Bu durumun, diplomatik sahada da yansımaları oluyordu. Örneğin İngilizler dahi Anadolu’nun ekonomik bakımdan bitkin bir durumda olduğunu düşünüyor, bu nedenle Türk ordusunun genel bir taarruz gücüne sahip olmadığını değerlendiriyorlardı.
Bu şartlar altında, Sakarya Meydan Savaşı öncesinde çıkarılan başkomutanlık kanununun uzatılmasının vakti gelip çattı. Meclisteki muhalifler, kanunla Başkomutana verilen salâhiyetlerin kaldırılmasını istiyordu. Durum korkunç denecek bir hâl almıştı.
“Muhalifler önemli bir tartışma çıkardılar. Yapılan gizli oturumda, kanunun varlığından artık bir fayda olmadığını ve başkomutana verilen geniş yetkinin devamının zararlı olduğunu söylediler. Kara Vasıf bey söz alarak, “ Ordu taarruz kabiliyetinde değildir. Bu kabiliyeti bu güne kadar temin edememiştir. Ordu bu güne kadar yerinden kıpırdamadı ve kıpırdamayacaktır” dedi. Muhalifler bir alkış kopardılar. Bu alkışa çok hayret ettik. Ordunun yerinden kıpırdayamayacağını söyleyen bir mebusu alkışlamak ne demekti? Bir ordunun kudretsizliğinden ancak düşmanları memnun olurdu.”1
Başkomutan, konuyu yakındaki arkadaşlarıyla yüz yüze görüştü, uzaktaki silah arkadaşlarıyla telgraflaştı. Ne yapacağını düşünürken küçük not defterine 3 kelime yazdı. “Bırakamam, yani bıraktırmazsınız.” 2
Ertesi gün Başkomutan, Meclis’teki gizli oturumda sert bir konuşma yaptı. Bu hareket biçiminin orduyu dağıtma, hükümeti çıkmaza sokma olasılığı üzerinde durdu ve buna ulusun katlanamayacağını ifade etti.
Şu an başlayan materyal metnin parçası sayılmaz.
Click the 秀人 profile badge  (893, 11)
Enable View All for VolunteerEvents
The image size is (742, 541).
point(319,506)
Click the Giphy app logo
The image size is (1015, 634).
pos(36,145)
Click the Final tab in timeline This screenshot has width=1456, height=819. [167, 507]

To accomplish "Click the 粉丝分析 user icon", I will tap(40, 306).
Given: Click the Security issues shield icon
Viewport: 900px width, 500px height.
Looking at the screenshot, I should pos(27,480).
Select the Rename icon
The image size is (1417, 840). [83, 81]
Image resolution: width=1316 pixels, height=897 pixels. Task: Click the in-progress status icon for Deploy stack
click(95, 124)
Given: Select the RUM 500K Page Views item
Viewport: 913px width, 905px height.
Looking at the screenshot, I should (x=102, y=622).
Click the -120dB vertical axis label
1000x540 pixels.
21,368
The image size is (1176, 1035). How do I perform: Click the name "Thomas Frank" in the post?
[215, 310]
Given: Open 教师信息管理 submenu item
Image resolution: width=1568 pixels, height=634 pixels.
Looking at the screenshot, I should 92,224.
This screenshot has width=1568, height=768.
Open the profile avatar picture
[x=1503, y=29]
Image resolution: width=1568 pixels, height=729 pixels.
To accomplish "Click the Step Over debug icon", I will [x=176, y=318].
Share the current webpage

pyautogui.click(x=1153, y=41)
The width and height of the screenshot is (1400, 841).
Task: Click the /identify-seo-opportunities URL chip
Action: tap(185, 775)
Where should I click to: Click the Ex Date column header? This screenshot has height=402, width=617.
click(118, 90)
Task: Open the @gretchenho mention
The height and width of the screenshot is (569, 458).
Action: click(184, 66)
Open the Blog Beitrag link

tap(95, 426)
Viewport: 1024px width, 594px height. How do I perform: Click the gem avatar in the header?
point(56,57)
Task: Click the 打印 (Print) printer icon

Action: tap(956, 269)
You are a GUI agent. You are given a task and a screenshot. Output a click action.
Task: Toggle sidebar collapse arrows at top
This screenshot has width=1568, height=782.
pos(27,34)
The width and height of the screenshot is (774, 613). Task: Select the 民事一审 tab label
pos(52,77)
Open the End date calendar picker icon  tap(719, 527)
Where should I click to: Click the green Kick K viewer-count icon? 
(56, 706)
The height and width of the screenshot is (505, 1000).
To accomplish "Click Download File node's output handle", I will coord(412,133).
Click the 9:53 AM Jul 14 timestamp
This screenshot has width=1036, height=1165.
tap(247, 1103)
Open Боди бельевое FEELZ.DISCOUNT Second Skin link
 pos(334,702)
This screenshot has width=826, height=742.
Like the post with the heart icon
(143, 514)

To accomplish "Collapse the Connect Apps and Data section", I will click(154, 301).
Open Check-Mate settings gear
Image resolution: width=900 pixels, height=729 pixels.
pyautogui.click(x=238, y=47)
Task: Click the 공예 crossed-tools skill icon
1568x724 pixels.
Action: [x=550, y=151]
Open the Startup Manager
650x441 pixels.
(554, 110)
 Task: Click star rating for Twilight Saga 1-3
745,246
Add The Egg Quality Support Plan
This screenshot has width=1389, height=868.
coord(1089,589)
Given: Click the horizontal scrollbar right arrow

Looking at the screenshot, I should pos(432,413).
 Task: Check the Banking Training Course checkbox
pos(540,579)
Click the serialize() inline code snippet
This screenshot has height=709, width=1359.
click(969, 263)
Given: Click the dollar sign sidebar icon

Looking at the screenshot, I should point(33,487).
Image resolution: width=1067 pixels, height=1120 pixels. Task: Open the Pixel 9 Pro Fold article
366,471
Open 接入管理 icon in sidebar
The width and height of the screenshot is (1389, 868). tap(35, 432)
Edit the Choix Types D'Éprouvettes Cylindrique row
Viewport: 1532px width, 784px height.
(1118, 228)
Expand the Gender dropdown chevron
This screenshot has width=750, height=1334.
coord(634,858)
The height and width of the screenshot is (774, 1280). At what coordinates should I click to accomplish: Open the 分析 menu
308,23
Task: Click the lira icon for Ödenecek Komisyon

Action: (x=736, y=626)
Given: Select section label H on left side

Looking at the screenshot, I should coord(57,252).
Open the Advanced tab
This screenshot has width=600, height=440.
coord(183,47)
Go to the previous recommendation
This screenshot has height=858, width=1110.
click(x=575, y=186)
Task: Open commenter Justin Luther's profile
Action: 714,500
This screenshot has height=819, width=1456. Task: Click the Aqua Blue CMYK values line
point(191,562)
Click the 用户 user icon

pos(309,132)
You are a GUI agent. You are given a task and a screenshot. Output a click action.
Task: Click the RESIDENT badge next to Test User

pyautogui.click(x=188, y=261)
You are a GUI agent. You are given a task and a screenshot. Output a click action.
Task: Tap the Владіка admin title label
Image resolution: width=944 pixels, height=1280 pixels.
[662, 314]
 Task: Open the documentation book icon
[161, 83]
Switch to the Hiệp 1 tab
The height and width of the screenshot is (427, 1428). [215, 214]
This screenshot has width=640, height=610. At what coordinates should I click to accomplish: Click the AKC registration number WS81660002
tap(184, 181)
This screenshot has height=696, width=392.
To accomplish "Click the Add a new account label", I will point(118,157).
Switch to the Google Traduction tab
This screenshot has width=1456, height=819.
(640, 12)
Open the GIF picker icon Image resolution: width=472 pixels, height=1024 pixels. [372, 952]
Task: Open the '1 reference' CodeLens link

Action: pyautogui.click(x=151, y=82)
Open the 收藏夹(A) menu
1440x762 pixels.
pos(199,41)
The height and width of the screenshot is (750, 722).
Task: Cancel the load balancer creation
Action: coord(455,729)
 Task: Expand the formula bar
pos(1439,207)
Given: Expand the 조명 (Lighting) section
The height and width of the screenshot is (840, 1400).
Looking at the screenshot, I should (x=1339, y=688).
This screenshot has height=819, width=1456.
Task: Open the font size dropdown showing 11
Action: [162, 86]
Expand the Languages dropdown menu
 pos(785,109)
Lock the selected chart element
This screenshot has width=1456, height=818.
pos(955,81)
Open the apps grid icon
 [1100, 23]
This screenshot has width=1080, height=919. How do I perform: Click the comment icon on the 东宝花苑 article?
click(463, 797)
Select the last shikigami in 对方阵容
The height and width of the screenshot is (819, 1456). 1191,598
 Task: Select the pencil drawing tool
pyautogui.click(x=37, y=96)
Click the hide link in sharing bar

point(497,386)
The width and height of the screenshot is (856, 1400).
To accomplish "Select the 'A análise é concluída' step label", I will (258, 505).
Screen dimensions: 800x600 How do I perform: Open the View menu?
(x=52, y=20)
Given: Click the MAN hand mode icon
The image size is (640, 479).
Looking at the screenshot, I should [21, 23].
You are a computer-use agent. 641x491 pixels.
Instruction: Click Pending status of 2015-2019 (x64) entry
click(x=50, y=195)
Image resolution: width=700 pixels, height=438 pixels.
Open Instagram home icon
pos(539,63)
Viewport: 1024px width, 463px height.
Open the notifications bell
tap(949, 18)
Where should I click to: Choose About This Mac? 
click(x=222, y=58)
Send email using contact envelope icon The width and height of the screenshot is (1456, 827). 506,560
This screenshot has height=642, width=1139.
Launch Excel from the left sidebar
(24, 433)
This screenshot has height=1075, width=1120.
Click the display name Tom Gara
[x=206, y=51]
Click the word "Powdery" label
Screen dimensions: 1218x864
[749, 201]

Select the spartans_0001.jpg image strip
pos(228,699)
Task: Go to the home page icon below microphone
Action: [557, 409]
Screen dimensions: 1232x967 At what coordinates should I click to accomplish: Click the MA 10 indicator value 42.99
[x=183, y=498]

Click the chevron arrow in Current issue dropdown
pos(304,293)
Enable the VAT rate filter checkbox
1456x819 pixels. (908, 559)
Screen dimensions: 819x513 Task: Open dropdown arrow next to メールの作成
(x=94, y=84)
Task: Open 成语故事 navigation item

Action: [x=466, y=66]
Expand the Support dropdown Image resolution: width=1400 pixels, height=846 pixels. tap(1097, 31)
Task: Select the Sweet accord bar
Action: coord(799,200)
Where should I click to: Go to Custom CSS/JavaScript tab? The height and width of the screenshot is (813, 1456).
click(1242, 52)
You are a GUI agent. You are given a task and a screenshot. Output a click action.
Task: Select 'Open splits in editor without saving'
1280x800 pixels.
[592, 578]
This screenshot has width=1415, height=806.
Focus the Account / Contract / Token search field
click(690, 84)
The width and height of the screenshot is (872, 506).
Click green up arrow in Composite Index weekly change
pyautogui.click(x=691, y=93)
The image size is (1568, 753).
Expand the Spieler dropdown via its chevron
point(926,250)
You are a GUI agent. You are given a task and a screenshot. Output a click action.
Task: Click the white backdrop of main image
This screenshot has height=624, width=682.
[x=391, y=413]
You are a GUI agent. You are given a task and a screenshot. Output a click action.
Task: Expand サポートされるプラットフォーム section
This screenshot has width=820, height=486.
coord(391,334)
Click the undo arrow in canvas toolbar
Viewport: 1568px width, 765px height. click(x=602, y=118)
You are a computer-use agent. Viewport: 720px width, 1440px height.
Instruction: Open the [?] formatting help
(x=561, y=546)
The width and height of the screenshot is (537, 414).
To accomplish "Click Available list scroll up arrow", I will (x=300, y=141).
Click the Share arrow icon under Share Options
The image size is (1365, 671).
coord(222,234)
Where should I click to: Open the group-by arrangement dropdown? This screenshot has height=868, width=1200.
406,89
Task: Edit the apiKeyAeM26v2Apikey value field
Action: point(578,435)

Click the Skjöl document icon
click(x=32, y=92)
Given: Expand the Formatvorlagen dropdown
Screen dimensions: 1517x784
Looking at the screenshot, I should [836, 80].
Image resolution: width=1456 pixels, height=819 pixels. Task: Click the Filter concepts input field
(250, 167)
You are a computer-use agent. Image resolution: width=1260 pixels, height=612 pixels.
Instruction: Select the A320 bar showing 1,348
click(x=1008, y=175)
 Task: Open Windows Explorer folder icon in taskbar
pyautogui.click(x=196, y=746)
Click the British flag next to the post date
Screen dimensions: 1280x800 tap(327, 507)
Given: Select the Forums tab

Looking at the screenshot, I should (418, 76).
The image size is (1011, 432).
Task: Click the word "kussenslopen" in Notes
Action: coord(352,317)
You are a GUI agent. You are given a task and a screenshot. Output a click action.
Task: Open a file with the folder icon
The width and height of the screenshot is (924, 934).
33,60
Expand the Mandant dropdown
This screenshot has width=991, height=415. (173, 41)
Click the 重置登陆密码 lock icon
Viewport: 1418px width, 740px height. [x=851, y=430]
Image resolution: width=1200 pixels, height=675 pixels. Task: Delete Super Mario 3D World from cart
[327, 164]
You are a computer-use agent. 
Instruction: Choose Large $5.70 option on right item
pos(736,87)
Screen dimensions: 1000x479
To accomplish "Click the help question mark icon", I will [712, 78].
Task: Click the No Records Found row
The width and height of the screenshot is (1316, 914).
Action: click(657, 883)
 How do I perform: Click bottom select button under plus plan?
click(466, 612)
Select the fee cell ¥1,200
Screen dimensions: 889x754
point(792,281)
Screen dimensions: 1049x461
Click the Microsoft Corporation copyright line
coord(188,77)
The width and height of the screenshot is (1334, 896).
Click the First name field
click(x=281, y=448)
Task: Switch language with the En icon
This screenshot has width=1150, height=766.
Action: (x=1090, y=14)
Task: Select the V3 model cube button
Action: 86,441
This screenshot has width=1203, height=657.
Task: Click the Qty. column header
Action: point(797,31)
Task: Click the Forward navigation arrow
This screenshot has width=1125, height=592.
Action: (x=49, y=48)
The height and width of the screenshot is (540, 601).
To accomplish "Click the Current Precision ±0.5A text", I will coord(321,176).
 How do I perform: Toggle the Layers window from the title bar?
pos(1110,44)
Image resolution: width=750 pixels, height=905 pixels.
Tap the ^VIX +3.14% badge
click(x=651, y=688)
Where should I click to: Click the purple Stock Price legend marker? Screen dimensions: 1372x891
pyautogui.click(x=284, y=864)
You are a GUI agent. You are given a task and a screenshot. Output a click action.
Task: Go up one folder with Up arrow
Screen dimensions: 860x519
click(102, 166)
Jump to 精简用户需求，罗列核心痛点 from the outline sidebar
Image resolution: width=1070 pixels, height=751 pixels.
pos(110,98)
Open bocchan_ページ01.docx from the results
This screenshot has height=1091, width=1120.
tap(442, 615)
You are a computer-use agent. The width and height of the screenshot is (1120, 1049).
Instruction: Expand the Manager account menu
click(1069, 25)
“… Vasıf Bey demiş ki, ‘yerimizden kıpırdayamadık ve kıpırdayamayacağız!’ Bazı arkadaşlarımız ordunun kıpırdayamayacağını ileri süren bu sözleri alkışlamışlar. Efendiler! Buna yalnız üzülmekle kalmadım, çok da utandım. Rica ederim, bu olayı buraya gömelim, kimse işitmesin.”
“Bu dakikada ordu komutansızdır. Eğer ben, ordunun komutasını bırakmıyorsam, yasaya aykırı olarak komuta ediyorum. Mecliste beliren oylara göre, hemen komutadan el çekmek isterdim. Başkomutanlığımın sona erdiğini hükümete bildirdim de. Ama önlenemeyecek bir kötülüğe yol açmamak zorunluluğu karşısında kaldım. Düşman karşısında bulunan ordumuz başsız bırakılamazdı. Bunun için bırakamadım, bırakamam ve bırakmayacağım.”
Neticede, 11 karşı oy ve 15 çekimser oya karşı 177 oyla yasa kabul edildi.
Kuşkusuz, Mustafa Kemal o günlerde ordunun taarruz hazırlıklarının öğrenilmesini istemiyordu. “ileri gidemiyorsunuz, geri gelmenizden korkarım” diye çıkışan milletvekiline silahsızlıktan, cephanesizlikten bahsederek tevazuyla cevap vermek durumundaydı.
İlginçtir, 20 Temmuz 1922 tarihinde Mustafa Kemal Paşa’nın “Başkomutanlık süresinin 4 Ağustos 1922 tarihinden itibaren 3 ay daha uzatılması söz konusu oldu. Başkomutan o gün kürsüden şöyle sesleniyordu:
“ Bugün ordumuzun manevi kuvveti en yüksek derecededir. Ordumuzun maddi kuvveti de fevkalâde bir tedbire ihtiyaç hissetmeksizin milli emelleri tam bir emniyetle elde edecek seviyeye ulaşmıştır. Bu sebeple artık böyle bir salahiyeti idame etmeye lüzum ve ihtiyaç kalmadığı kanaatindeyim”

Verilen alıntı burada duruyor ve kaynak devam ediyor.